In 2004, the federal government spent $12,885 per person in Alaska and $12,150 per person in Virginia -- the two “luckiest” states -- but doled out only an equivalent of $5,469 per resident to Nevada.
Minnesota and Wisconsin completed the “bottom three,” drawing only $5,644 and $5,727 per capita, respectively. Maryland, New Mexico and Hawaii completed the “top five,” with the Aloha state raking in $9,650 per resident.
The knee-jerk reaction among many Nevadans was to complain that our congressional delegation need to improve its performance in bringing home our “fair share” of congressional porkfat -- bridges to nowhere, highway “demonstration projects,” federal grants for expensive bird-counting computers -- heck, we don’t care what it is, just as long as we get some more.
And, ever mindful of keeping the constituents happy, those representatives and senators can be counted on to promise -- and presumably endeavor -- to do just that.
More’s the pity.
Because, in fact, nearly half of federal spending in 2004 -- it’s expected to make up an even bigger share in future -- went to such social welfare “entitlement” programs as Medicare, Medicaid, and Social Security.
Medicaid, specifically, is a program for the poor. Federal funds for many such programs tend to “match” state government spending. They’re supposed to create a “safety net” for those who aren’t making it on their own.
Should Nevadans worry that we’re “too low” when it comes time to rank states by federal spending intended to relieve pockets of poverty, crime, and pollution? Should we worry we’re doing “too well” when it comes to making it on our own?
“We have one of the lower percentages of people living at or below the federal poverty level, and since a fair amount of federal spending is poverty related, it would follow that we have a relatively low per capita federal poverty expenditure,” explains state Sen. Bob Beers, who’s also a CPA.
“The same statistic is reflected in our Medicaid numbers. Detractors complain we have one of the lowest Medicaid spending rates in the nation, per capita. But when you divide it among the recipients, we’re over 20 percent higher than California.” Fewer recipients, each getting more money.
“In addition, the primary mission of our two largest military bases is training military personnel from other states,” Sen. Beers notes, “so much of the economic activity gets attributed in these statistical studies to the home states” from which those trainees are drawn. “It also surprises people to learn we have a lower rate of senior citizens per capita than other states.”

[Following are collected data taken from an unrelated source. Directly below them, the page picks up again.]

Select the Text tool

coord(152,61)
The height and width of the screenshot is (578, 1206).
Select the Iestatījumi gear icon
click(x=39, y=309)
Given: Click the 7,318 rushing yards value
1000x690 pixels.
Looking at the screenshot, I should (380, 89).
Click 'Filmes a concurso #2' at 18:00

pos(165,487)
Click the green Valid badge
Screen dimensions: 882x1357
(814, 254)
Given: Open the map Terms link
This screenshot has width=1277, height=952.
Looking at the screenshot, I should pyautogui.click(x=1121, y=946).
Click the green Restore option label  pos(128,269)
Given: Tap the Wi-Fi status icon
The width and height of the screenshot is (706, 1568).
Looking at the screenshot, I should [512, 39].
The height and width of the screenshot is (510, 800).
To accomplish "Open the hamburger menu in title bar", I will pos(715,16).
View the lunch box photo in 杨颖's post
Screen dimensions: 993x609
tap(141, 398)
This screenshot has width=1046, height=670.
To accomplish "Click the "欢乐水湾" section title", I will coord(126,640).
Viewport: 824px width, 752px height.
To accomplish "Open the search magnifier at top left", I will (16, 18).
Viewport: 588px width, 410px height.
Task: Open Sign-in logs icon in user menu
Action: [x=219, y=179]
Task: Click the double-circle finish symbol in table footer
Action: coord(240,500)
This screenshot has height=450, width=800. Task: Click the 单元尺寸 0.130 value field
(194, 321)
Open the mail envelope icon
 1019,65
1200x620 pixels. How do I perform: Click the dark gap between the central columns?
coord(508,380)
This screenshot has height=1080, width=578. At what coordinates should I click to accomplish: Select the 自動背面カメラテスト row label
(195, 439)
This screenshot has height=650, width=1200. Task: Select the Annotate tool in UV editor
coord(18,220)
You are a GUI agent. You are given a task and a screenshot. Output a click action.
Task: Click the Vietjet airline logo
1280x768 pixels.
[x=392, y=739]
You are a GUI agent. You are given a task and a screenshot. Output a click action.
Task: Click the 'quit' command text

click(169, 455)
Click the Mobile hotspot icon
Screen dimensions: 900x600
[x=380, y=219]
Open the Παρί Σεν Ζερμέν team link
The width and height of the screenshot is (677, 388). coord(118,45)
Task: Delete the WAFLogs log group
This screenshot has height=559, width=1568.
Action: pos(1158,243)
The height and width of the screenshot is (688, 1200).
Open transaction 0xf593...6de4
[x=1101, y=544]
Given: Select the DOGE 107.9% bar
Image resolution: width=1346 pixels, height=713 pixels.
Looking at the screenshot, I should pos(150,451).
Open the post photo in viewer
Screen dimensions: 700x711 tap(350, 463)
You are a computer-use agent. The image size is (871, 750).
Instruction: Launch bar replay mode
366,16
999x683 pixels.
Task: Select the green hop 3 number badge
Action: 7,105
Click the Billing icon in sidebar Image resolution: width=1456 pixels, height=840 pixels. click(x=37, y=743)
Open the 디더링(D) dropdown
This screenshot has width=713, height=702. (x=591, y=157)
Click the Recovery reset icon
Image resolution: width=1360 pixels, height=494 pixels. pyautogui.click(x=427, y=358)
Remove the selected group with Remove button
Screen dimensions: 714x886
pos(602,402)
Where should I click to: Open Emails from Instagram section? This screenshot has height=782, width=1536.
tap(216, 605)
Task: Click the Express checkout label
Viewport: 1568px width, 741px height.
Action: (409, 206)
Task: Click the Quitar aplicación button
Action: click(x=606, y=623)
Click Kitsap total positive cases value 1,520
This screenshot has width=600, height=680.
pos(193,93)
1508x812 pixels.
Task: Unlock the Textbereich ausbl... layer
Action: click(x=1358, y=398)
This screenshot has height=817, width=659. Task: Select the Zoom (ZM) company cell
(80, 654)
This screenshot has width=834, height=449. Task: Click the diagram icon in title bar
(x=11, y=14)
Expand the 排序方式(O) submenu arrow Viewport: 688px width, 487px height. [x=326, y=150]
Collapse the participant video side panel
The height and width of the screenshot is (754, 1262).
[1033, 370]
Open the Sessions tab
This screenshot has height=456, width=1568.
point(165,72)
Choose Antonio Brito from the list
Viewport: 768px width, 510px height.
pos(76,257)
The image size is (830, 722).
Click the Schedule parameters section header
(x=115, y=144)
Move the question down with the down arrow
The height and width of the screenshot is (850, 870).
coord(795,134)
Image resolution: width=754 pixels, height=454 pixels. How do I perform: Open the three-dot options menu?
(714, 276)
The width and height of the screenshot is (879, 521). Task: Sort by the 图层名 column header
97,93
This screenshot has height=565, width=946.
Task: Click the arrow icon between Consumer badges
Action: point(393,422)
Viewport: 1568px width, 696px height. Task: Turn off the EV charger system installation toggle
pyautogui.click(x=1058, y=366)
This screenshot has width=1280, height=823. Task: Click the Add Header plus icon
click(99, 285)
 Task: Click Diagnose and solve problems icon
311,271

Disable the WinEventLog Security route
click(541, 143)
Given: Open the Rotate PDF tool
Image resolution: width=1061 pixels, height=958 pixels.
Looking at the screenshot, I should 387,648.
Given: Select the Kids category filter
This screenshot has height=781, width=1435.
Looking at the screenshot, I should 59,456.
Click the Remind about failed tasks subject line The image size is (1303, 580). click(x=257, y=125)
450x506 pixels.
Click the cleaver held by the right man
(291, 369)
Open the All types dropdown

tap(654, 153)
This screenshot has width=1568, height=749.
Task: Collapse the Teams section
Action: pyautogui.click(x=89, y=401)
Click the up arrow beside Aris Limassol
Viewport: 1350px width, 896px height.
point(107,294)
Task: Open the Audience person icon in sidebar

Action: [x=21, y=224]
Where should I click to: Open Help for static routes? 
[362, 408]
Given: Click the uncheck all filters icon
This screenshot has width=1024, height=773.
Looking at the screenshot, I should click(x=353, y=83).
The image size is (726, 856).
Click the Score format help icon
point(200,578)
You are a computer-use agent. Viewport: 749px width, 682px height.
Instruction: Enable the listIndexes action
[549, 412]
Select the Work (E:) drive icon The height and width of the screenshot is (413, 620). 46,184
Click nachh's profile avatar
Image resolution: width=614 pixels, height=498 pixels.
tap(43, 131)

But the larger question here is why Nevadans should join any national stampede to demand that ever more funds get sucked out of our paychecks and bank accounts, shunted up the vacuum hose to Washington, and then doled back to us as though we were mendicant orphans in the soup line, always with new federal “strings” attached. (“Did you want your tire and gasoline excises back in the form of ‘federal’ highway funds? Hold on just a minute there -- let’s check your helmet and speed-limit laws, and let’s count those new bike paths.”)
In fact, Nevada is in the strongest imaginable position to declare, “Thank heavens. We’re proud that, thanks to our relatively laissez-faire, low-tax, less-regulated economic and political climate, we require less of a federal ‘dole’ than any other state. Now’s the time for other states to follow our example, demanding that their own congressional delegations move to reduce the amount of everyone’s wealth being ‘laundered’ through Washington.”
Why not just allow Nevadans -- and anyone else who’d like to join us -- to keep more of our own earnings, in the first place, instead of allowing Washington to pretend they’re “giving us” back some varying share of what was always ours, in the first place?